Assistant Professor Alison Schofield belongs to a select group of scholars who study the Dead Sea Scrolls. Some of her most intriguing work focuses on the mysterious Copper Scroll, which may point the way to more than $1 billion in treasure.
The story of the Dead Sea Scrolls
"There has always been mystery surrounding the Dead Sea Scrolls," says Schofield, who has joint positions with DU's Department of Religious Studies and the Center for Judaic Studies.
The scrolls were probably written between 200 B.C.E. and 68 C.E. by a Jewish sect called the Essenes, Schofield says. The Essenes fled into the desert because of corruption within the Temple of Jerusalem, and they created a community on the shore of the Dead Sea, she explains.
The scrolls survived for more than 2,000 years buried in caves. They were rediscovered in 1947.
"They are the most important manuscripts found in Biblical archaeology," says Schofield, who's one of only a few scholars who approach the scrolls from a Judaic perspective.
The treasure hunt
One of the Dead Sea Scrolls is called the Copper Scroll, and it stands out from the rest. It's written on copper sheets, rather than animal skins or papyrus, and it's composed in a less formal Hebrew. But most important, rather than addressing theology, it describes 63 hidden hoards of gold, silver and bronze that the Essenes took from the Jerusalem Temple before it was destroyed by the Romans. The scroll gives directions to where the Essenes hid the treasure, which has never been found.
The History Channel filmed Schofield at work in Israel for a 2007 episode of its series "Digging for the Truth."
Some scholars believe the story of a buried fortune is too good to be true, but Schofield and others disagree. "It's not written in a fairytale fashion; it doesn't sound like fiction," she says. "It's boring, very dry, almost in a bookkeeping style."
Although Schofield believes the Copper Scroll did show the way to the Temple of Jerusalem's treasure at one time, she doesn't know whether the caches of precious metals still exist. The Essenes may have moved them at a later date, or they may have been looted centuries ago.
Even if the treasure is still in place, the directions on the scroll are so general that there's no definitive way to know where the map starts, Schofield says.
Finding historical riches
Whether or not it ever leads to ancient riches, the Copper Scroll offers Schofield and other researchers an invaluable glance two millennia into the past.
"We have very few texts surviving from this time," Schofield says. "The scrolls illuminate the Bible; they are the greatest window into biblical text ever.
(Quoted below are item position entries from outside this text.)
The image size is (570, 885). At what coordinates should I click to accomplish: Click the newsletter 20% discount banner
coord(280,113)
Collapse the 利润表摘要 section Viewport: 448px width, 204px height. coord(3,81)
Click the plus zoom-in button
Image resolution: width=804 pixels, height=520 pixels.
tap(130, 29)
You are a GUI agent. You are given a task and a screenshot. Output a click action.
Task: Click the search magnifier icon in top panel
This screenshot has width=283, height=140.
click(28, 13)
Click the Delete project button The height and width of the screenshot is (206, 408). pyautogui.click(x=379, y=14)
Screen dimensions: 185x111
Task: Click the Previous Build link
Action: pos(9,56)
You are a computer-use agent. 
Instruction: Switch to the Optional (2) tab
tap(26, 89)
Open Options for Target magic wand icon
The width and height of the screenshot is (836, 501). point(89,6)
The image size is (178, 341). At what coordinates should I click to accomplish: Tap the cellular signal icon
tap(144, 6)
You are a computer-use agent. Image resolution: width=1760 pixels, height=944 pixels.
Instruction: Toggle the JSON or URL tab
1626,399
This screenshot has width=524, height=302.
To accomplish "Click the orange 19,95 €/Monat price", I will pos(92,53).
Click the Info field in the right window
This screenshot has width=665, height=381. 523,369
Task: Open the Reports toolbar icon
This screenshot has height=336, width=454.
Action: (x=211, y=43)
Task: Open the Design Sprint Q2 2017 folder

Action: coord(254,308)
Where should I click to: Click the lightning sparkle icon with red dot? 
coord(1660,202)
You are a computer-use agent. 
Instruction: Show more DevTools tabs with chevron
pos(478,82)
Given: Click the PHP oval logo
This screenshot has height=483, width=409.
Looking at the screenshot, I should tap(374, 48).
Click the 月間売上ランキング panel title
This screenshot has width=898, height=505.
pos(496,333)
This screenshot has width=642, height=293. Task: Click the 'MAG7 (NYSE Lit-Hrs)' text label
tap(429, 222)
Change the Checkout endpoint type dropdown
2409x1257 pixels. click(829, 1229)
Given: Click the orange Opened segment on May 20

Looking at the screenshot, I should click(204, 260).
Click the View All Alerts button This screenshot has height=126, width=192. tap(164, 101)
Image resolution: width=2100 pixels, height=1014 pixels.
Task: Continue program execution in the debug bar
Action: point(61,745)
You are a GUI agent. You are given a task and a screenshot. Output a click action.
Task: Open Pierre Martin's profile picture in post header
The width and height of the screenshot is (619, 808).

They also illuminate a Judaism of the time that most people don't know existed."
Schofield is still investigating why the Essenes moved into the desert and why they hid the treasure. She's presenting her research in an upcoming book: Community and Identity in the Dead Sea Scrolls: A New Synthesis.
Schofield's work caught the eye of the History Channel as well. Her research was featured in an April 2007 episode of the series "Digging for the Truth." In early August 2007, the show will film more footage for a future episode.
Despite the attention, Schofield hasn't lost sight of the Copper Scroll's real value. "From a scholar's perspective, the real treasure is the window it gives us to otherwise unknown aspects of Judaism," she says.